In lieu of an abstract, here is a brief excerpt of the content:

  • Government Boundary Mapping Policy and the Knowledge Apparatus of the British State, 1841–1889
  • David Fletcher (bio)

Information as a source of central government power has long been a theme in the historiography of the nineteenth century.1 The subject also has salience for public policy history, a major theme in which is the trend toward centralizing of government power. Since territory is a defining component of the state, how can a state know its territory and its internal delimitation: a vital prerequisite for the precise application of policy? This article examines a particular instance of the extension of state power through control of information in the form of cartographic knowledge. The specific focus is the Ordnance Survey’s survey of administrative boundaries in England and Wales, undertaken between 1841 and 1889 alongside its large-scale mapping survey. This was an era of great change in Britain; industrialization and urbanization continued apace and changes in forms of local administration were seen as necessary to cope with it. Thus the article explores the context in which central government was able to initiate its policy objectives with regard to gaining knowledge of and reshaping the internal boundaries of the local state, and the significance of such a policy.

Although the Ordnance Survey was founded in 1791, this article will concentrate on the mid-nineteenth century period, after it was placed on a statutory footing and began to produce detailed maps, principally for civilian uses. The original military role of the Ordnance Survey clearly involved a motive of strengthening knowledge of the territory in the interests of efficient organization and knowledge of the internal space of the state.2 This study [End Page 512] concentrates on the mature phase of Ordnance Survey activity when it began to record local administrative areas in reliable and minute detail on large-scale maps.

This article asks how we should characterize the Ordnance Survey’s role in first recording the traditional local administrative boundaries of the United Kingdom and then aiding the articulation of a system of local government with rationalized spatial expression.

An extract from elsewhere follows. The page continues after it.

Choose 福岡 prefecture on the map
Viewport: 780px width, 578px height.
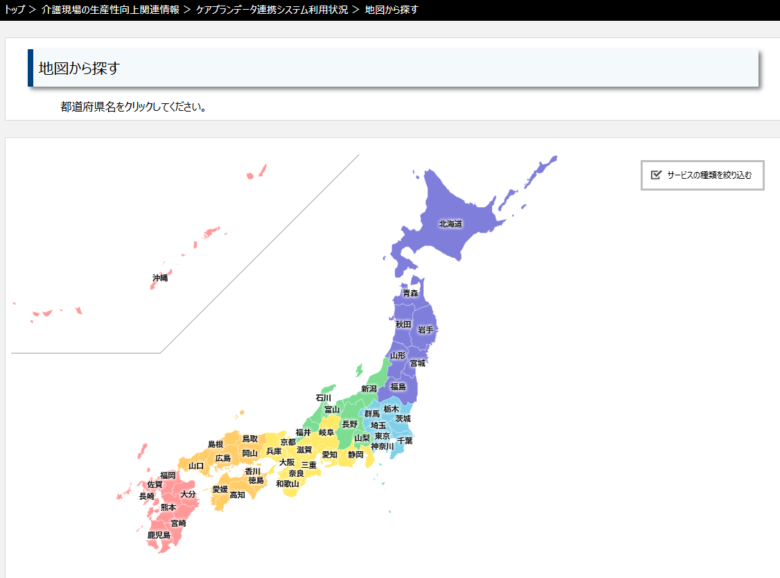coord(168,475)
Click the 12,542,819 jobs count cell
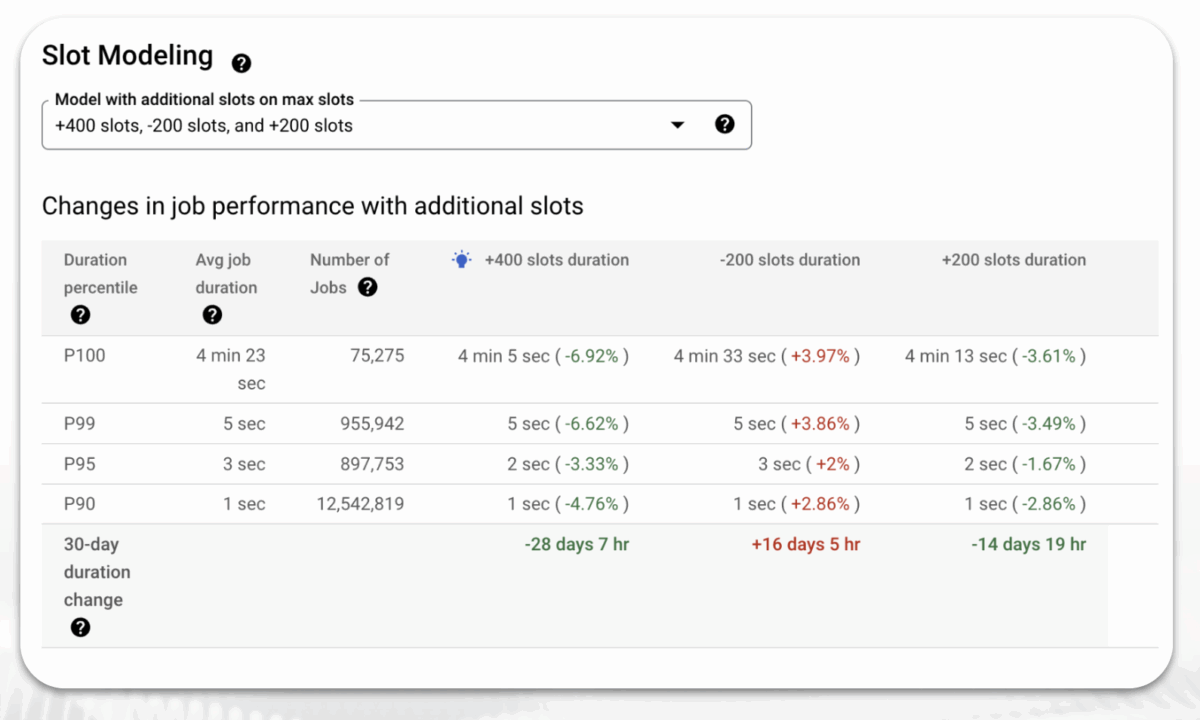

Where did the Ordnance Survey “sit” between central government and the localities? Did the Boundary Survey (henceforth referred to as the OSBS) serve to further a possible standardizing agenda of central government in the mid- to late nineteenth century? Did the Ordnance Survey’s definitive survey of public boundaries represent an unsympathetic intrusion by central government upon the localities? After all, it might be supposed that mapping is one of the most intrusive forms of information gathering that the state or any other body could undertake. What kind of new administrative geography emerged in the nineteenth century and what was the Ordnance Survey’s role in the process? An integrated system of local government developed, where arguably none had existed before, with many new functions such as poor-law unions, registration, and sanitary districts. All used the framework set by the ancient territorial units as building blocks and thus how much innovation was involved? The case study thus provides an examination of British state policy on the development of its knowledge apparatus through the medium of mapping of local administrative boundaries.

The Ordnance Survey had to decide how carry out the task given by its Whitehall paymasters and set out in legislation of 1841, which established the organization on a statutory footing.3 It is shown that the process was not simply one of top- down imposition, but also involved respect for tradition and local usages as well as reflecting the agenda of the mapmaker. The cartographic arm of central government through this particular extension of its knowledge apparatus laid bare the administrative geography of Britain. However, the distinctiveness and particularism of forms of local administration, especially in terms of their spatial manifestation, was not seriously eroded.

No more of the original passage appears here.